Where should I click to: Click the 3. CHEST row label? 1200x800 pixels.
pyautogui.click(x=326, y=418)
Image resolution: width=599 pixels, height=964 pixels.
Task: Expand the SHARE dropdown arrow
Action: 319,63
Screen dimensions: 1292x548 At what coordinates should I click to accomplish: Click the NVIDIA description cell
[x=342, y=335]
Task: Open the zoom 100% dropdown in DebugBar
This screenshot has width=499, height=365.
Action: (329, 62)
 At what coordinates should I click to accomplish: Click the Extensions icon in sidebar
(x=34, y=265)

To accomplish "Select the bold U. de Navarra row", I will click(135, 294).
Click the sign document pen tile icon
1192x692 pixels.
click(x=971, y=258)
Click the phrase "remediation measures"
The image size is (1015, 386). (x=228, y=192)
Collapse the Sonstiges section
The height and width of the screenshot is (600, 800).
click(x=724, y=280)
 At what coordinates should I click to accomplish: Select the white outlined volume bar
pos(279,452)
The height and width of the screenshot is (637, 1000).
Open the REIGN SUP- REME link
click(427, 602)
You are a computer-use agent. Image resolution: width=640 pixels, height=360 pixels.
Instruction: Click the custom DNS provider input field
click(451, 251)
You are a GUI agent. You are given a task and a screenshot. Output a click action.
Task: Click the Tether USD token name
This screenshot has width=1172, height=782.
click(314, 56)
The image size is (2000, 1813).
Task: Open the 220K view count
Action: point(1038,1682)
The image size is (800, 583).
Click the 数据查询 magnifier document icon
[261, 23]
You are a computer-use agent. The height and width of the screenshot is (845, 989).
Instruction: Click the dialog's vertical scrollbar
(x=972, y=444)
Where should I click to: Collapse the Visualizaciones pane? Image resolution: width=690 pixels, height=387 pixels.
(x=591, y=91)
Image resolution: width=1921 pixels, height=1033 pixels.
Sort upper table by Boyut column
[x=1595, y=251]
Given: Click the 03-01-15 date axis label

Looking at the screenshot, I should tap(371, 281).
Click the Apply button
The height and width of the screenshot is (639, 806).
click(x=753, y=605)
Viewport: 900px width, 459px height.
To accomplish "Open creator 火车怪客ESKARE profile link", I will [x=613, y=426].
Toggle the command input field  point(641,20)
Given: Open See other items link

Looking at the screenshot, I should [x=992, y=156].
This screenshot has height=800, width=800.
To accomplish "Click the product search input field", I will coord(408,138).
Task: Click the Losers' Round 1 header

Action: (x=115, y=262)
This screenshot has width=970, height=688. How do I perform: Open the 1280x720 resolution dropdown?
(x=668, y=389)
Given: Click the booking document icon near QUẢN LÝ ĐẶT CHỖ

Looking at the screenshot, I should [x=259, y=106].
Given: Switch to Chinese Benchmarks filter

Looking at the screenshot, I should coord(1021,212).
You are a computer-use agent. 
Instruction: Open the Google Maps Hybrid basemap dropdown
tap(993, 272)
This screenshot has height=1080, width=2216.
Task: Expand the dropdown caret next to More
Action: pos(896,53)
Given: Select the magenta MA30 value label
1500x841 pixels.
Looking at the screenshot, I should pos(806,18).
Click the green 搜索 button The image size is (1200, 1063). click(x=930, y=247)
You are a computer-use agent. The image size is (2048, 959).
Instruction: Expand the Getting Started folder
****
ASSIGNMENT:
All of the data above must be repeated exactly.

ANSWER TO THE EXERCISE:
Where should I click to: Click the 3. CHEST row label? 1200x800 pixels.
pyautogui.click(x=326, y=418)
Image resolution: width=599 pixels, height=964 pixels.
Task: Expand the SHARE dropdown arrow
Action: 319,63
Screen dimensions: 1292x548 At what coordinates should I click to accomplish: Click the NVIDIA description cell
[x=342, y=335]
Task: Open the zoom 100% dropdown in DebugBar
This screenshot has width=499, height=365.
Action: (329, 62)
 At what coordinates should I click to accomplish: Click the Extensions icon in sidebar
(x=34, y=265)

To accomplish "Select the bold U. de Navarra row", I will click(135, 294).
Click the sign document pen tile icon
1192x692 pixels.
click(x=971, y=258)
Click the phrase "remediation measures"
The image size is (1015, 386). (x=228, y=192)
Collapse the Sonstiges section
The height and width of the screenshot is (600, 800).
click(x=724, y=280)
 At what coordinates should I click to accomplish: Select the white outlined volume bar
pos(279,452)
The height and width of the screenshot is (637, 1000).
Open the REIGN SUP- REME link
click(427, 602)
You are a computer-use agent. Image resolution: width=640 pixels, height=360 pixels.
Instruction: Click the custom DNS provider input field
click(451, 251)
You are a GUI agent. You are given a task and a screenshot. Output a click action.
Task: Click the Tether USD token name
This screenshot has width=1172, height=782.
click(314, 56)
The image size is (2000, 1813).
Task: Open the 220K view count
Action: point(1038,1682)
The image size is (800, 583).
Click the 数据查询 magnifier document icon
[261, 23]
You are a computer-use agent. The height and width of the screenshot is (845, 989).
Instruction: Click the dialog's vertical scrollbar
(x=972, y=444)
Where should I click to: Collapse the Visualizaciones pane? Image resolution: width=690 pixels, height=387 pixels.
(x=591, y=91)
Image resolution: width=1921 pixels, height=1033 pixels.
Sort upper table by Boyut column
[x=1595, y=251]
Given: Click the 03-01-15 date axis label

Looking at the screenshot, I should tap(371, 281).
Click the Apply button
The height and width of the screenshot is (639, 806).
click(x=753, y=605)
Viewport: 900px width, 459px height.
To accomplish "Open creator 火车怪客ESKARE profile link", I will [x=613, y=426].
Toggle the command input field  point(641,20)
Given: Open See other items link

Looking at the screenshot, I should [x=992, y=156].
This screenshot has height=800, width=800.
To accomplish "Click the product search input field", I will coord(408,138).
Task: Click the Losers' Round 1 header

Action: (x=115, y=262)
This screenshot has width=970, height=688. How do I perform: Open the 1280x720 resolution dropdown?
(x=668, y=389)
Given: Click the booking document icon near QUẢN LÝ ĐẶT CHỖ

Looking at the screenshot, I should [x=259, y=106].
Given: Switch to Chinese Benchmarks filter

Looking at the screenshot, I should coord(1021,212).
You are a computer-use agent. 
Instruction: Open the Google Maps Hybrid basemap dropdown
tap(993, 272)
This screenshot has height=1080, width=2216.
Task: Expand the dropdown caret next to More
Action: pos(896,53)
Given: Select the magenta MA30 value label
1500x841 pixels.
Looking at the screenshot, I should pos(806,18).
Click the green 搜索 button The image size is (1200, 1063). click(x=930, y=247)
You are a computer-use agent. The image size is (2048, 959).
Instruction: Expand the Getting Started folder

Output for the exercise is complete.